My deepest apologies go out to Mac Davis. Apparently, he isn’t dead.
I don’t know why I thought Mac was no longer with us, but I made the same mistake with Ed McMahon about two years ago. I guess it’s true what they say; out of sight, out of mind. And I am so glad that Mac isn’t gone because it means there still might be a chance that I’ll get to hear him sing “Tequila Sheila” in person.
They just don’t make songs like that anymore.
Yesterday I committed myself to cleaning the house and I decided I might as well start in the bowels (no pun intended) of hell, otherwise known as the master bathroom. As I cleaned, I spent a lot of time deep in thought. I thought about how nice it used to be when we had Cata clean the house even though her abuse of Pledge Grab-its almost drove us to the poorhouse and I thought about how people that are overly dramatic about inconsequential things get on my nerves.
And then I realized I was about to die from the fumes of all the cleaning products and laid on the bathroom floor and wept for the years that Cata came on a weekly basis. Why is my life so hard? How long, O Lord, must I clean my own toilets?
In all reality, I think I almost died at the hands of Tilex. I sprayed the entire shower stall liberally with the Tilex and forgot to turn on the bathroom vent. When I felt my throat begin to burn, I knew something was amiss and rushed to air out the bathroom. Because when my time on this earth is through, I don’t want to be wearing rubber gloves and holding a scrub brush.

[Collected data]

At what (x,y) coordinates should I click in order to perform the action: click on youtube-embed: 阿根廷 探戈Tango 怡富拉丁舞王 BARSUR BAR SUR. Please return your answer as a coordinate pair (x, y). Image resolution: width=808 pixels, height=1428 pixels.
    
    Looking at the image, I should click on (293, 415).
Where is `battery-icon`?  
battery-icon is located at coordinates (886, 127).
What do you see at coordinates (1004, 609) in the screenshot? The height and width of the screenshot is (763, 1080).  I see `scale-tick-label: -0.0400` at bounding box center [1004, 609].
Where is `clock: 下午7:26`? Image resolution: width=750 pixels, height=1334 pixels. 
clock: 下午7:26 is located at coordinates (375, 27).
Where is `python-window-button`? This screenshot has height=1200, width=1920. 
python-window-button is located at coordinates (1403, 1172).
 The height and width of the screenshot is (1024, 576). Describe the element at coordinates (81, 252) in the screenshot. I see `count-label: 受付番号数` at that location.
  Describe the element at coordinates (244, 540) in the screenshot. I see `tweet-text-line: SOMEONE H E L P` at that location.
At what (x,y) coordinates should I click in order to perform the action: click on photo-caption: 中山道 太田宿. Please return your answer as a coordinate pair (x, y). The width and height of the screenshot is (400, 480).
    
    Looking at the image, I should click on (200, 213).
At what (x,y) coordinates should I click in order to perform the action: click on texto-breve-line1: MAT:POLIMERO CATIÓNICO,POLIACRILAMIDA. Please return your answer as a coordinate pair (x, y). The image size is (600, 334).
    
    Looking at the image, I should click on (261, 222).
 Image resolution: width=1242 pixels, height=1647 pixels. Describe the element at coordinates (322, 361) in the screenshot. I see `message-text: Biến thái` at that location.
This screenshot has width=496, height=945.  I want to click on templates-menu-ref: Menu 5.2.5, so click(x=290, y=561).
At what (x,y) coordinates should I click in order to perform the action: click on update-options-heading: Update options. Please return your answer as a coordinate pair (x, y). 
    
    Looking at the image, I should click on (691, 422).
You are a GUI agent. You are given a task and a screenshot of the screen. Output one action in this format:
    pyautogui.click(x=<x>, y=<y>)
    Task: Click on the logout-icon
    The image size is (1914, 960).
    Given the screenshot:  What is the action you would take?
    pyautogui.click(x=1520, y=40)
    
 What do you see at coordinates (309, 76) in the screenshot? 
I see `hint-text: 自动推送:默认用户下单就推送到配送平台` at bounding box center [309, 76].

▸ List of tasks
1) In two sentences, summarize the post about Mac Davis and cleaning the house.
2) Answer these questions from the post about Mac Davis and cleaning the house:
(a) Which other person did the writer once make the same mistake about?
(b) Which room did the writer start cleaning in?
(c) What did the writer forget to turn on after spraying the shower stall?
3) Return the part of the post about Mac Davis and cleaning the house between "I don’t know" and "on my nerves.", inclusive.

▸ List of solutions
1) The writer apologizes to Mac Davis for mistakenly thinking he was dead and says they are glad he is alive because there might still be a chance to hear him sing "Tequila Sheila" in person. While cleaning the master bathroom, the writer missed the days when Cata cleaned the house and nearly succumbed to Tilex fumes after forgetting to turn on the bathroom vent.

2)
(a) Ed McMahon
(b) The master bathroom
(c) The bathroom vent

3)
I don’t know why I thought Mac was no longer with us, but I made the same mistake with Ed McMahon about two years ago. I guess it’s true what they say; out of sight, out of mind. And I am so glad that Mac isn’t gone because it means there still might be a chance that I’ll get to hear him sing “Tequila Sheila” in person.
They just don’t make songs like that anymore.
Yesterday I committed myself to cleaning the house and I decided I might as well start in the bowels (no pun intended) of hell, otherwise known as the master bathroom. As I cleaned, I spent a lot of time deep in thought. I thought about how nice it used to be when we had Cata clean the house even though her abuse of Pledge Grab-its almost drove us to the poorhouse and I thought about how people that are overly dramatic about inconsequential things get on my nerves.